RING finger domains are defined by eight conserved Cys and His residues that coordinate two zinc ions, with a His in the fourth coordination site and either a Cys (C₃HC₄ RING) or a His (C₃H₂C₃ RING) in the fifth position (20). The RING finger domain of Nrdp1 closely resembles those of Cbl and TRAFs, but the eighth conserved residue in the RING of Nrdp1 is Asp (D56) instead of the usual Cys (Fig. 5A). Interestingly, the RING finger of TRAF6 also has an Asp as its eighth residue. Thus, an Asp in this position may be functionally equivalent to a Cys. To explore whether the Asp in the RING finger is critical for degradation of ErbB3, D56 in Nrdp1 was mutated into V. As shown in Fig. 5B, both the D56V and C34S/H36Q mutants failed to stimulate ErbB3 degradation in the 293T cells. In NIH/3T3 cells, the mutations in the Nrdp1 RING finger (C34S-H36Q) also caused a loss of Nrdp1's capacity to promote ErbB3 degradation (Fig. 5B). Thus, the C3HC3D RING domain is essential for degradation of ErbB3. As expected, the N-terminal half of Nrdp1, which contains both the RING and zinc finger domains but does not bind ErbB3 (Fig. 1), did not stimulate ErbB3 degradation (Fig. 5B). It is noteworthy that the C-terminal half caused a dramatic accumulation of ErbB3 and was itself present at very high levels (Fig. 5B), probably by acting as a dominant–negative form of Nrdp1.

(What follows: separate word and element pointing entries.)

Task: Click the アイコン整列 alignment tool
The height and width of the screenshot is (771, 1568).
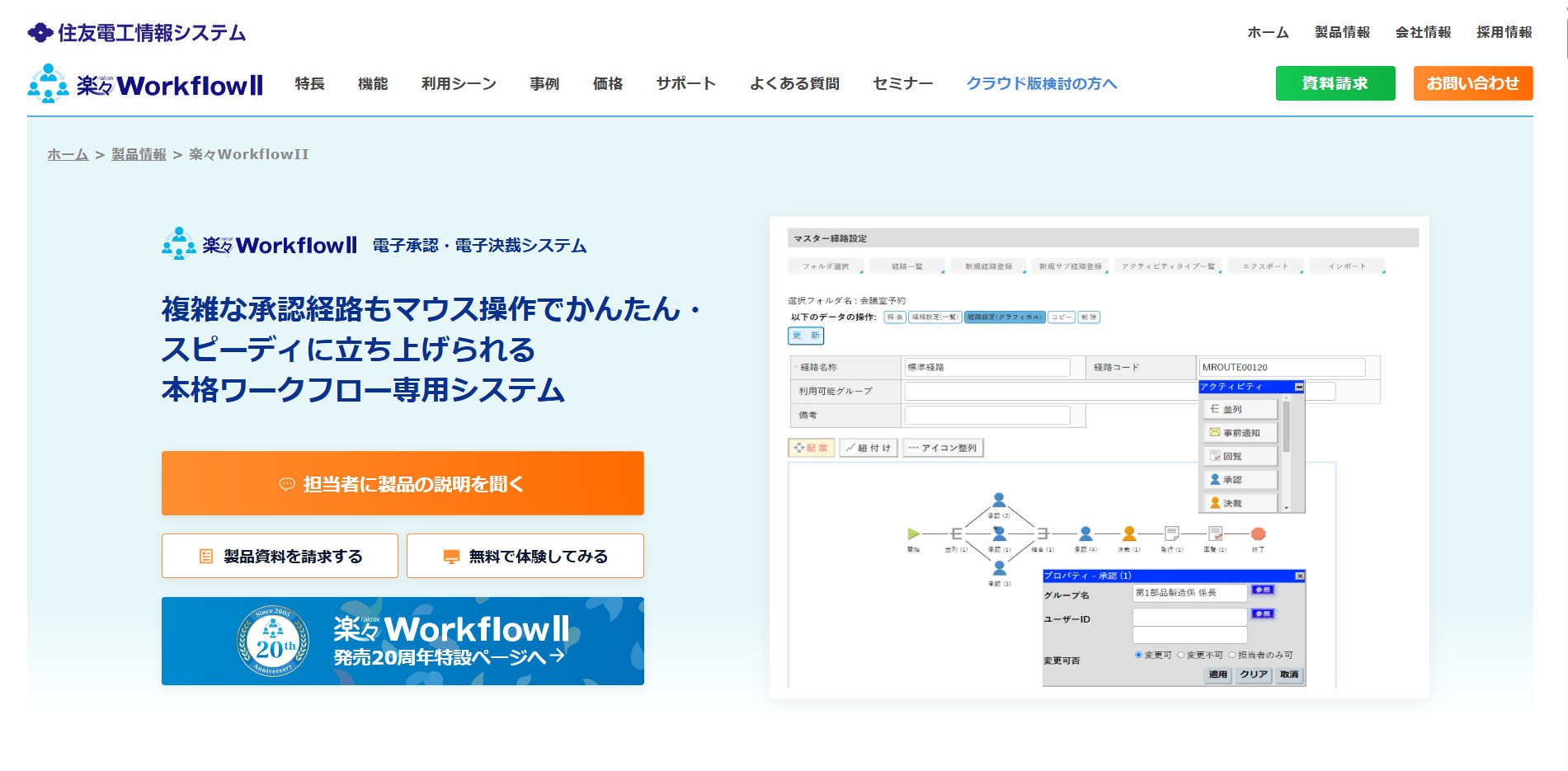Action: (x=942, y=448)
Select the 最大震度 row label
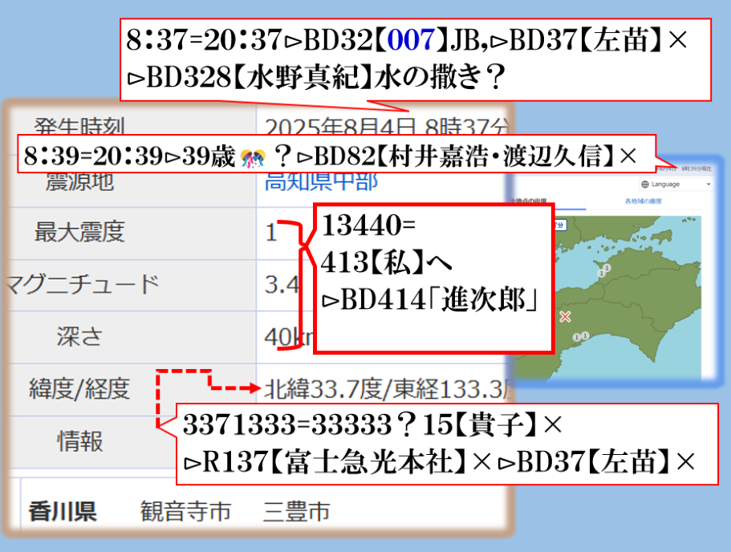Screen dimensions: 731x552 [x=79, y=233]
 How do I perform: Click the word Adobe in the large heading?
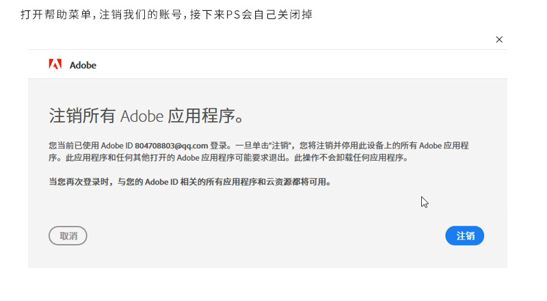point(142,115)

Fig 5. — The atypical RING finger domain of Nrdp1 is essential for promoting degradation of ErbB3. (A) The RING finger domains of Nrdp1, c-Cbl, hTRAF6, and hTRAF2 are aligned. The eight residues forming the RING finger domains are indicated with asterisks. Point mutations examined are indicated by arrowheads above the alignment. (B) The effect of the different mutations of Nrdp1 on degradation of ErbB3. 293T or NIH/3T3 cells were cotransfected with pcDNA3-ErbB3 and plasmids encoding different forms of FLAG-tagged Nrdp1 or empty vectors (control). The cell lysates were analyzed by immunoblotting by using anti-ErbB3 and anti-FLAG antibodies, respectively. β-actin was used as a control for loading.

Nrdp1 Is a Ubiquitin Ligase That Ubiquitinates both ErbB3 and Itself.

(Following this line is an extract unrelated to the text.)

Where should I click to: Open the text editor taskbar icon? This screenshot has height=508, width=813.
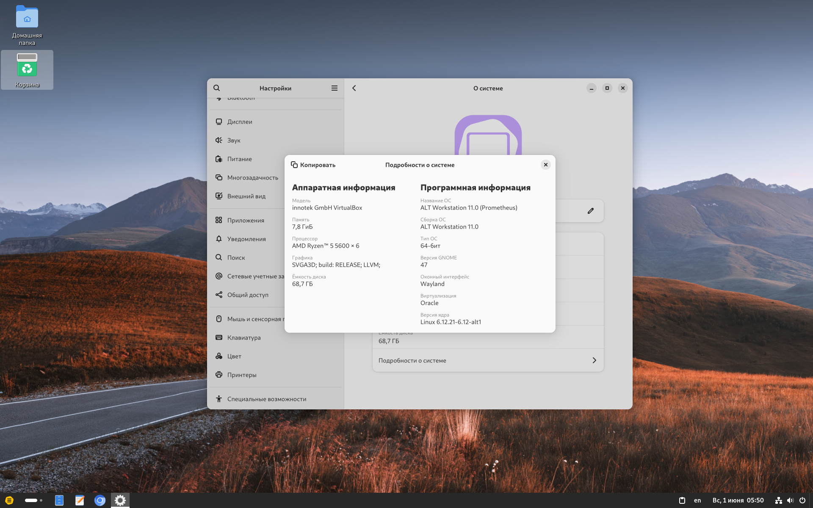pos(80,500)
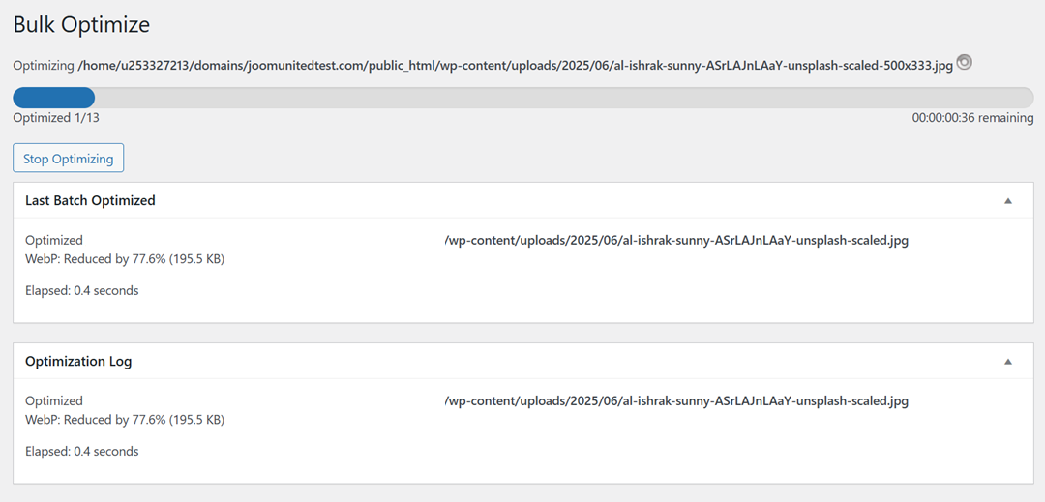Collapse the Last Batch Optimized panel arrow
This screenshot has height=502, width=1045.
point(1007,201)
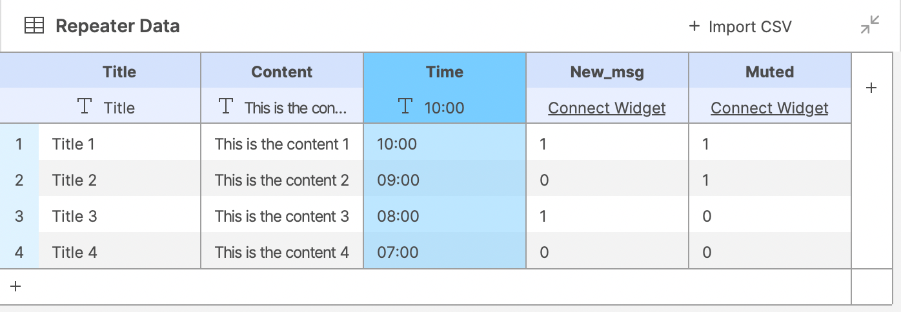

Protein ubiquitination requires the sequential action of E1, E2, and E3 (11). Because self-ubiquitination is a common characteristic of RING finger proteins that function as E3s (12, 20), we first studied the ability of GST-fused Nrdp1 to function both as an E3 and as a potential substrate in this assay. ¹²⁵I-labeled ubiquitinated proteins were detected in a reaction mixture containing [¹²⁵I]ubiquitin, GST-Nrdp1, E1, E2 (UbcH5), and ATP (Fig. 6A). All of these components were essential for this reaction. Because bacteria lack ubiquitination enzymes, these proteins were expressed in E. coli to eliminate any possible contaminating eukaryotic components. UbcH5, but not UbcH8, supported the Nrdp1-mediated ubiquitination. Other E2s tested, including UbcH7, E2_14K, E2F1, and Xenopus UbcX, also did not support this reaction (data not shown). In similar incubations, the ³⁵S-labeled Nrdp1 isolated from the 293T cells also formed large conjugates with ubiquitin (Fig. 6B Left). This ability of Nrdp1 to ubiquitinate itself may account for its rapid degradation by proteasomes. To examine whether the RING finger domain is essential for this ligase activity, the RING finger mutant (C34S/H36Q) and the C-terminal half of Nrdp1 immunopurified from 293T cells were incubated in similar assays (Fig. 6B Right). Unlike the wild-type, neither mutant form could stimulate ubiquitination, indicating that the RING finger domain of Nrdp1 is required for Nrdp1 autoubiquitination.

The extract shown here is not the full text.